[Stored data entries]
┌────────

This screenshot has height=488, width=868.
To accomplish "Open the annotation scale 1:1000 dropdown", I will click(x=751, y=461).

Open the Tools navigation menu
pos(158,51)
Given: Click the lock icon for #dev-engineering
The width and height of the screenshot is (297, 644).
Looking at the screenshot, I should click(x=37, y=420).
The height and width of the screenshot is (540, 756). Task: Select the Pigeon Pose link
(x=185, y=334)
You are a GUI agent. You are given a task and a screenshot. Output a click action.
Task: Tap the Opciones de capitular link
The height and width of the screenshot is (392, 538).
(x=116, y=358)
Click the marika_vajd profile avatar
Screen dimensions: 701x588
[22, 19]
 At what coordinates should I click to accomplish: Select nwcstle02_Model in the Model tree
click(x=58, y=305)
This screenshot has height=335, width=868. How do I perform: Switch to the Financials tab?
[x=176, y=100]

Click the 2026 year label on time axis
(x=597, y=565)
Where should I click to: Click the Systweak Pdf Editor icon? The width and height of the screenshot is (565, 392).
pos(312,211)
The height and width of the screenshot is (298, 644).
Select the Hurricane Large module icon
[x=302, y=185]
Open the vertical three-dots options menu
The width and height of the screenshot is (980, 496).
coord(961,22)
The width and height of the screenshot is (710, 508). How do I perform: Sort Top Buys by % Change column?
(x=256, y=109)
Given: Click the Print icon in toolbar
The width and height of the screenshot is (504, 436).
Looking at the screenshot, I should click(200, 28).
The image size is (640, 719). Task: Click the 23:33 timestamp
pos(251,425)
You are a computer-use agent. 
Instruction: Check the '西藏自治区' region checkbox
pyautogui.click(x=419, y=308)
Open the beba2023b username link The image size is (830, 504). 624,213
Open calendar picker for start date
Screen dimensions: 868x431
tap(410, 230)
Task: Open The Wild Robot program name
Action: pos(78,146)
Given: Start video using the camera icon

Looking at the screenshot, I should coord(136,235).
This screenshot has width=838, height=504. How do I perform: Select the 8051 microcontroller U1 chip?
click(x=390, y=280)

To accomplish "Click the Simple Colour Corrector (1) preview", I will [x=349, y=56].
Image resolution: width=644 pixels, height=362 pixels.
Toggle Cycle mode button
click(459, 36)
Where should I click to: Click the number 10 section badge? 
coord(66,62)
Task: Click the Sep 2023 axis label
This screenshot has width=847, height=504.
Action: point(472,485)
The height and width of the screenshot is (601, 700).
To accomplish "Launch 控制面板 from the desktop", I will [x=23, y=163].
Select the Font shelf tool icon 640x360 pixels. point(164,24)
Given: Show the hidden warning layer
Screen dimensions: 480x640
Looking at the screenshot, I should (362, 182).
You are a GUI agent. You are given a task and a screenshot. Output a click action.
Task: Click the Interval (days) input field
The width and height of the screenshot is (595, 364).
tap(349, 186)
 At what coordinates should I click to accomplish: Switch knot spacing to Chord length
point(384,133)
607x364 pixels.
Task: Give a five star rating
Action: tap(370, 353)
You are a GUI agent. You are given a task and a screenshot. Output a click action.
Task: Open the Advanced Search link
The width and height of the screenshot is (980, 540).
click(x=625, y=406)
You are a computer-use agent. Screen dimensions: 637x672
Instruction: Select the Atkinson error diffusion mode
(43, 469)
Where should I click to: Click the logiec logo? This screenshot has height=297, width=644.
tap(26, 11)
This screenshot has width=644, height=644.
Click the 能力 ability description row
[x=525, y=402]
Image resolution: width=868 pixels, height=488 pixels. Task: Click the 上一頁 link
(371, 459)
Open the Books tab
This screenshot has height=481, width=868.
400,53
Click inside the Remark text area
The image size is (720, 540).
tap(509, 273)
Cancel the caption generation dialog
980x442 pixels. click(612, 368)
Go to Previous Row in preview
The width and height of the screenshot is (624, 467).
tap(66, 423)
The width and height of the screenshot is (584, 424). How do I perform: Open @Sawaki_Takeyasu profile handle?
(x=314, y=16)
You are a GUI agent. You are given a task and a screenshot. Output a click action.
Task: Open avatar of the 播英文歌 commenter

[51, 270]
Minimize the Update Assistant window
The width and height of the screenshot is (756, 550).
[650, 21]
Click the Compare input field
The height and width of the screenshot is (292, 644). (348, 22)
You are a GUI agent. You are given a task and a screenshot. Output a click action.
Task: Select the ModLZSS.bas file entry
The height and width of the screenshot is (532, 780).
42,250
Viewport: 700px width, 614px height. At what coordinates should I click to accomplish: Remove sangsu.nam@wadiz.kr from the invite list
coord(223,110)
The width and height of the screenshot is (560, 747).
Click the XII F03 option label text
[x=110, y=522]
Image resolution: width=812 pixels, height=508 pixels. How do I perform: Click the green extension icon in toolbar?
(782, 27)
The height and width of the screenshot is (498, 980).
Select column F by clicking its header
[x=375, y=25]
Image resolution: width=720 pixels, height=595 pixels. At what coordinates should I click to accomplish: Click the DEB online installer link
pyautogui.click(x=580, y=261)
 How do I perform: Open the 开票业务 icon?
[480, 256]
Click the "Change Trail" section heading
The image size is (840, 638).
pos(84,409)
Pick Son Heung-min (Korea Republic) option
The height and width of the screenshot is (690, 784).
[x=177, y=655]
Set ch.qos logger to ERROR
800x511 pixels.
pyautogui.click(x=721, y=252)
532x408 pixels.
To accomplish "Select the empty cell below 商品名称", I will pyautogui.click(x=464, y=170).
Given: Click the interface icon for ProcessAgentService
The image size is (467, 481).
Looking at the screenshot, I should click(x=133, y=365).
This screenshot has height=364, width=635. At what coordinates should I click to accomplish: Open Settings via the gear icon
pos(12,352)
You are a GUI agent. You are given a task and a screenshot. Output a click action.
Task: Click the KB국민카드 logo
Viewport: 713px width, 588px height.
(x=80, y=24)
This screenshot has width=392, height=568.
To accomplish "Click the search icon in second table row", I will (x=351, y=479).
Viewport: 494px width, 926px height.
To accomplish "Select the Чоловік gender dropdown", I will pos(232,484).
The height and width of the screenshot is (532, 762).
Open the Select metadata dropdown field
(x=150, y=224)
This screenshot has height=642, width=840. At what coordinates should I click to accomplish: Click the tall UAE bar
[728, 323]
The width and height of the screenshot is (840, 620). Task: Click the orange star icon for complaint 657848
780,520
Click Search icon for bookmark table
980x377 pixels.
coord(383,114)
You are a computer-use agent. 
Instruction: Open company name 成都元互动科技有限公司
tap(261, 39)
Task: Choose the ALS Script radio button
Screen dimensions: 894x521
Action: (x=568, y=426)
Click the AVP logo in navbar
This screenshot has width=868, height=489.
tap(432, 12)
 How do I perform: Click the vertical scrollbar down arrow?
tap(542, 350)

└────────

# Your task:
What is the number of lines in the records that contain the string "will"? Give only that number.

# Response area:
6